Aim of the exercise:
Below are lines of data; count those containing the word "Adjust" and write nothing but the number.

[Items listed in a dataset]
*** Block opens ***

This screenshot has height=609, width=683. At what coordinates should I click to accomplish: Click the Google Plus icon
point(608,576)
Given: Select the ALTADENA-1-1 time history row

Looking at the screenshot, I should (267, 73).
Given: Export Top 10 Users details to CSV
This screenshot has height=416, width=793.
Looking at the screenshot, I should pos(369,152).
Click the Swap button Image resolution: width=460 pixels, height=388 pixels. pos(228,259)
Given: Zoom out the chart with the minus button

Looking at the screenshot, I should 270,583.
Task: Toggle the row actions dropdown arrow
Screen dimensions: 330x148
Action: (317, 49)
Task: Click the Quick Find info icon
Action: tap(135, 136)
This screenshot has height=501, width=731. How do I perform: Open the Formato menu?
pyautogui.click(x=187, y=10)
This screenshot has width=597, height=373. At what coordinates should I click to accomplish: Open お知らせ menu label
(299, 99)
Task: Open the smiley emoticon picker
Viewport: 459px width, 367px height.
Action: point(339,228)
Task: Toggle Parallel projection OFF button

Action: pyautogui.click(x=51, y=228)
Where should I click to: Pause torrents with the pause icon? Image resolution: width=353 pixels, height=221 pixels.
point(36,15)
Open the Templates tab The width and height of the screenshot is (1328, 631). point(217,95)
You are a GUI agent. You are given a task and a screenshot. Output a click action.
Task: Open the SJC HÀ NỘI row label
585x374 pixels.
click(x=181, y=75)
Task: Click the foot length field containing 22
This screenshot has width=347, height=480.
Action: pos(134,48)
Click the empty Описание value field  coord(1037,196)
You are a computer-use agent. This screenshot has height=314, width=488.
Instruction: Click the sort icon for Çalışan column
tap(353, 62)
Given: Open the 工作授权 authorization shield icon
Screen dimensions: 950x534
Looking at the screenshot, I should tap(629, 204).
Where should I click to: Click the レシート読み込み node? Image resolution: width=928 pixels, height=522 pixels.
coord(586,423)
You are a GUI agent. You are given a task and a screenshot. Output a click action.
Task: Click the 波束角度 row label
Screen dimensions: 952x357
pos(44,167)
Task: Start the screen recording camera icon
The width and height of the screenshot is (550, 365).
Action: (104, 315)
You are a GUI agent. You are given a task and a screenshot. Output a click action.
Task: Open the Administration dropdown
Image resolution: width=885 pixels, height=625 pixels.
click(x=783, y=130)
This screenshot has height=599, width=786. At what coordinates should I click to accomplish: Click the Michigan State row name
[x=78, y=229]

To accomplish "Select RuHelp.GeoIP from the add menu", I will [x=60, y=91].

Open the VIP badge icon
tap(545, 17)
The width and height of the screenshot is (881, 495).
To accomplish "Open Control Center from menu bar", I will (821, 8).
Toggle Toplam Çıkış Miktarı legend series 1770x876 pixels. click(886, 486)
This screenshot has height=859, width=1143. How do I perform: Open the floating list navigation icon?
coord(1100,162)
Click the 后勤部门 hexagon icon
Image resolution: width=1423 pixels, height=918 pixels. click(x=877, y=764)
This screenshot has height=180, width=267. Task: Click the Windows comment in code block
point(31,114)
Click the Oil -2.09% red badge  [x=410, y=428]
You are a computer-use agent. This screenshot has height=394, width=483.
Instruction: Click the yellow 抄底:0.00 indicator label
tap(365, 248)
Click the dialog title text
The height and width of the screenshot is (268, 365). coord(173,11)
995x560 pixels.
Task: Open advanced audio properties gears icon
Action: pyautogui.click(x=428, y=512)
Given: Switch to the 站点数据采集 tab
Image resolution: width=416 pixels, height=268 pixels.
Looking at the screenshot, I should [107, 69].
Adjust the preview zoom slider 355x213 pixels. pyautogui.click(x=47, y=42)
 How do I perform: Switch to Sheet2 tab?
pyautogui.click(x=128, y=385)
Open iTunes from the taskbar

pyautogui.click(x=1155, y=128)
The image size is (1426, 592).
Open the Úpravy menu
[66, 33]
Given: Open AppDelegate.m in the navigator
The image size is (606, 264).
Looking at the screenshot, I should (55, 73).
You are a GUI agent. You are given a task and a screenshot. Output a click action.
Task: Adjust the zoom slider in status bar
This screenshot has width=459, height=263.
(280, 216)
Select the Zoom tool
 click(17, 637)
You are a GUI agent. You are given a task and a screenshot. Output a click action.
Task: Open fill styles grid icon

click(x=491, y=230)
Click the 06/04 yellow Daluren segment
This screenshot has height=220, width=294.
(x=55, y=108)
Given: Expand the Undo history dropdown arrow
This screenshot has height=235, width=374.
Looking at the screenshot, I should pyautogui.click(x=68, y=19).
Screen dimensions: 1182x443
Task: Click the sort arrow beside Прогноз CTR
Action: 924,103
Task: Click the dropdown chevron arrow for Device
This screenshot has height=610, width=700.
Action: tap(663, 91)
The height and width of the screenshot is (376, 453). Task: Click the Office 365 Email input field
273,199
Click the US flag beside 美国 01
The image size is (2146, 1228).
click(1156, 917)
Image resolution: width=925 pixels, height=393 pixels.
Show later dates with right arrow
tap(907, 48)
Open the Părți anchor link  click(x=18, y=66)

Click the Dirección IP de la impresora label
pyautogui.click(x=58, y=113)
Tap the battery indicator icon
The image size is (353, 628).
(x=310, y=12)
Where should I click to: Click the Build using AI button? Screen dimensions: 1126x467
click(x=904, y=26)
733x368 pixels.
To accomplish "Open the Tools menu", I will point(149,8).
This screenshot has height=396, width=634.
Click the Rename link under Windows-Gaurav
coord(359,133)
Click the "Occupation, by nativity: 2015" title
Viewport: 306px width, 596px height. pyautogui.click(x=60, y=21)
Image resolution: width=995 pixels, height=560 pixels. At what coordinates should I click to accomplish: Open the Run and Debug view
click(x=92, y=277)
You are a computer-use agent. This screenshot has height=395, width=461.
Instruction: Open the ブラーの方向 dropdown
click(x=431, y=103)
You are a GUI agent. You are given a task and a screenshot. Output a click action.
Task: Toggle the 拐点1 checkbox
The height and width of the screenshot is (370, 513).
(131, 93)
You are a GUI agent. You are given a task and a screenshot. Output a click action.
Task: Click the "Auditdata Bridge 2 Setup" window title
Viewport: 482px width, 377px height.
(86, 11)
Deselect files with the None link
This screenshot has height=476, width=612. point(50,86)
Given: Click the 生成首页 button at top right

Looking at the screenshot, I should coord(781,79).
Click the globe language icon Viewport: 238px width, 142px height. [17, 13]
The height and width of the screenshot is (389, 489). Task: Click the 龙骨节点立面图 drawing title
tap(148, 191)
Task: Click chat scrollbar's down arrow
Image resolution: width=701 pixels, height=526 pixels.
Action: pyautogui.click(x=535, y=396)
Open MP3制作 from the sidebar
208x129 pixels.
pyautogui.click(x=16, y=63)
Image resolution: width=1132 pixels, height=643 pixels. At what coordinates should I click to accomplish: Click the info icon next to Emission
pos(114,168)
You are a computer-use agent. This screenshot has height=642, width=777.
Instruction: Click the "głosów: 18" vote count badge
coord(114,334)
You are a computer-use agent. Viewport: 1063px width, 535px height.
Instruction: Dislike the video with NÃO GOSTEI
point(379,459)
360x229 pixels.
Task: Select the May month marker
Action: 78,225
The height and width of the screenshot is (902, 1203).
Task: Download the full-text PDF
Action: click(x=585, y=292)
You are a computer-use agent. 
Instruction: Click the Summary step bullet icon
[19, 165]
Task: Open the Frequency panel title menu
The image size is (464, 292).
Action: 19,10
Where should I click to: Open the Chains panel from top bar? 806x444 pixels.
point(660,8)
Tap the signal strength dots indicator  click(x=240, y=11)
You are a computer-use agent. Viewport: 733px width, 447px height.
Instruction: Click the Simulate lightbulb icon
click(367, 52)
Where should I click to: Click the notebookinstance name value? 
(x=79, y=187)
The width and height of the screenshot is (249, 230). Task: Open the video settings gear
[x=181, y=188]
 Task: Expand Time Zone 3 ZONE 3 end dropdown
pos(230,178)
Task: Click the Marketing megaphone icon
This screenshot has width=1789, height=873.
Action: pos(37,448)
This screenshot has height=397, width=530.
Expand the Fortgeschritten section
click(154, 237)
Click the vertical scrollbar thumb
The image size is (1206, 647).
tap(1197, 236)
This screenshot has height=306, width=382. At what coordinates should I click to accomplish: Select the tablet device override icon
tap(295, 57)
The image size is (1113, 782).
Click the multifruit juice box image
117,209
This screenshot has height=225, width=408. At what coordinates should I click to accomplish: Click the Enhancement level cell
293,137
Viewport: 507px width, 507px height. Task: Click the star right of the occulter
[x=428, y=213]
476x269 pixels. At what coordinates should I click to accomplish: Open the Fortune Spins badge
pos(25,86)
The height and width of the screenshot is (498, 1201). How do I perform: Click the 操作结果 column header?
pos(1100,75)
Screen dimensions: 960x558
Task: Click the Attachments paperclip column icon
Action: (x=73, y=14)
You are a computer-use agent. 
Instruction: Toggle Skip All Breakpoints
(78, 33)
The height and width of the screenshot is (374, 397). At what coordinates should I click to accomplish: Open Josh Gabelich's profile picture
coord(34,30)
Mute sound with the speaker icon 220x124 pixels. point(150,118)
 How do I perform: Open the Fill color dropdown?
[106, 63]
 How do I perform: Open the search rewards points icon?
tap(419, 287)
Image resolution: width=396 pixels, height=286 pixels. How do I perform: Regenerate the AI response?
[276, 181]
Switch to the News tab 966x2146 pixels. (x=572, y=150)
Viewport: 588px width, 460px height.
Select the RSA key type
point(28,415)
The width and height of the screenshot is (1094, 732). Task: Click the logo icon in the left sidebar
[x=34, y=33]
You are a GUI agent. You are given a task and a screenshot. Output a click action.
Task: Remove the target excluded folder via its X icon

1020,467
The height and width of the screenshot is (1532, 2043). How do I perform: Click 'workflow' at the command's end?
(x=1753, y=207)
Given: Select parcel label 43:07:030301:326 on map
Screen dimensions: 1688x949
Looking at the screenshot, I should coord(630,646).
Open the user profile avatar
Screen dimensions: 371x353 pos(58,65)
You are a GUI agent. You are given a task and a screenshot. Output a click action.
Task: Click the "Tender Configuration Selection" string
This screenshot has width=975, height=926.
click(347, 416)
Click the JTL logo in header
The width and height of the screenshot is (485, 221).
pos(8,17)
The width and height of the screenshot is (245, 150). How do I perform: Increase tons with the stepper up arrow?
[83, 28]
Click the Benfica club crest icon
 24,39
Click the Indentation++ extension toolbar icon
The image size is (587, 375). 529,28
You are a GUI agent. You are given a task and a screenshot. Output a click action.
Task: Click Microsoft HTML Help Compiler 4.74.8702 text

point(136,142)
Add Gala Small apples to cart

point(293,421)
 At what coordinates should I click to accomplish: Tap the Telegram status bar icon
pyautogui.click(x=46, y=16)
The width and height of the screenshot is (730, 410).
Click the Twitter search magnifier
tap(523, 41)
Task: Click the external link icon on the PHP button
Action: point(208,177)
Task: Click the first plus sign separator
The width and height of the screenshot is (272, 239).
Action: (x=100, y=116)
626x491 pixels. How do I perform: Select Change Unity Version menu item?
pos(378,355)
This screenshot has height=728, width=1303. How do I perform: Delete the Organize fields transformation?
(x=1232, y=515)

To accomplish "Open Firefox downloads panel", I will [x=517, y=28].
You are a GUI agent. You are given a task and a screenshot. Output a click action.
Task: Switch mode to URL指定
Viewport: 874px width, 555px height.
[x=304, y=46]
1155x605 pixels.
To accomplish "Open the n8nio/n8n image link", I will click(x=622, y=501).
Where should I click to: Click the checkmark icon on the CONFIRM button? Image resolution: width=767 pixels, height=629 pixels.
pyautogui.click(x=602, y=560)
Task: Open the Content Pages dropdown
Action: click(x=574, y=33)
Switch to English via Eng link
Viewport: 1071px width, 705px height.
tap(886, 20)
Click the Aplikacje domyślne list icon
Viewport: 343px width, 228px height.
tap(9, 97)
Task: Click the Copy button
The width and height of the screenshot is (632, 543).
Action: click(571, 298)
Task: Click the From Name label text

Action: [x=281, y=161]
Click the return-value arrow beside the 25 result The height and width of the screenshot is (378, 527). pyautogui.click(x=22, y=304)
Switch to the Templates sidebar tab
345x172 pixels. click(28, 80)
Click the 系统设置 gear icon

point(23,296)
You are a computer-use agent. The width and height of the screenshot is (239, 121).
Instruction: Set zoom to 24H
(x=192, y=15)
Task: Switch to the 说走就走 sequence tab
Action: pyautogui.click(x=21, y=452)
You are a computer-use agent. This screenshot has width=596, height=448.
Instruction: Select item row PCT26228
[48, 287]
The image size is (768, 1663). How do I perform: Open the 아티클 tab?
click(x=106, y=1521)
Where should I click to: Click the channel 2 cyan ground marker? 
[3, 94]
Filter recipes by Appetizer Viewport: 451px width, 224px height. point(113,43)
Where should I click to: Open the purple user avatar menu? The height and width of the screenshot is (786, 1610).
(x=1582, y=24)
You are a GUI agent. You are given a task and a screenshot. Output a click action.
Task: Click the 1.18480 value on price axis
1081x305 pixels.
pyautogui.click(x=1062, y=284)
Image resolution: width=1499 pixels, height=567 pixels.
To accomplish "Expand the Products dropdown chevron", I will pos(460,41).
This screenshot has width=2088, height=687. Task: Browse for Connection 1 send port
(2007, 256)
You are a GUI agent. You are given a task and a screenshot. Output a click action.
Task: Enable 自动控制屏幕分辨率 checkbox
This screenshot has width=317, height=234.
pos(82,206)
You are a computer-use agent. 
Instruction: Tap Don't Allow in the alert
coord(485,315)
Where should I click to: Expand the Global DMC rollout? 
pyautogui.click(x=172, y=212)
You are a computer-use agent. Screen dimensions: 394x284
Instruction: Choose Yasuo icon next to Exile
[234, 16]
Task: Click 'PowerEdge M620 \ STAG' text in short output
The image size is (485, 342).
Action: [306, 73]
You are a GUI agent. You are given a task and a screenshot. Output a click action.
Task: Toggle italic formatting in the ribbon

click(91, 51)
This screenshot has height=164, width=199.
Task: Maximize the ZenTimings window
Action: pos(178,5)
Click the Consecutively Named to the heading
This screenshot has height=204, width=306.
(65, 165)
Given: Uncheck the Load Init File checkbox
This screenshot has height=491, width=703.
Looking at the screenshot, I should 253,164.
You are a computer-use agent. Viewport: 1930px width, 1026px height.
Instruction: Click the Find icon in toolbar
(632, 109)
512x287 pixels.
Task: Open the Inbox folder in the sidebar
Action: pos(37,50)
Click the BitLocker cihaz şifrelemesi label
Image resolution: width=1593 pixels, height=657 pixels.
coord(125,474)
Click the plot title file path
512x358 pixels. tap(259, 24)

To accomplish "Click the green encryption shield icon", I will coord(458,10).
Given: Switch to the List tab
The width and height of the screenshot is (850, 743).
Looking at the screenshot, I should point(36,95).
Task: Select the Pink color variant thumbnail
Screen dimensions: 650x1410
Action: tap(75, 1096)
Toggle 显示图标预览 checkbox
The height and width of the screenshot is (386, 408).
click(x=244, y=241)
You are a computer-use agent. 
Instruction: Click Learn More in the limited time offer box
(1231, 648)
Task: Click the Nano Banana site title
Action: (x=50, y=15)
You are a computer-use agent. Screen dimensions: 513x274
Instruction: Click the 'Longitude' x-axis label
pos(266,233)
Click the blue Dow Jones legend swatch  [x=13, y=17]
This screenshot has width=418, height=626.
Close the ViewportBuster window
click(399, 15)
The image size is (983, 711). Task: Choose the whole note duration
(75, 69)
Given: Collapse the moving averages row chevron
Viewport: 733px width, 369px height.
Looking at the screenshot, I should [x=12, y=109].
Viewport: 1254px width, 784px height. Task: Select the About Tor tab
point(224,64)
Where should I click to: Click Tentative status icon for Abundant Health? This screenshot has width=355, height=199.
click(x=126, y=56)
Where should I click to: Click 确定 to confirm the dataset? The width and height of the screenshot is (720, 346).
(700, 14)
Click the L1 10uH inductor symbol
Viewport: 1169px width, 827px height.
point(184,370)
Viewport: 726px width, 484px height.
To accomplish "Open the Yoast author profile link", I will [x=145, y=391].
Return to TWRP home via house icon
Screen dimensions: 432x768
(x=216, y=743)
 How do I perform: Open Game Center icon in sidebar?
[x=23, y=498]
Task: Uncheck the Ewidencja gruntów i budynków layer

*** Block closes ***

Exercise output:
2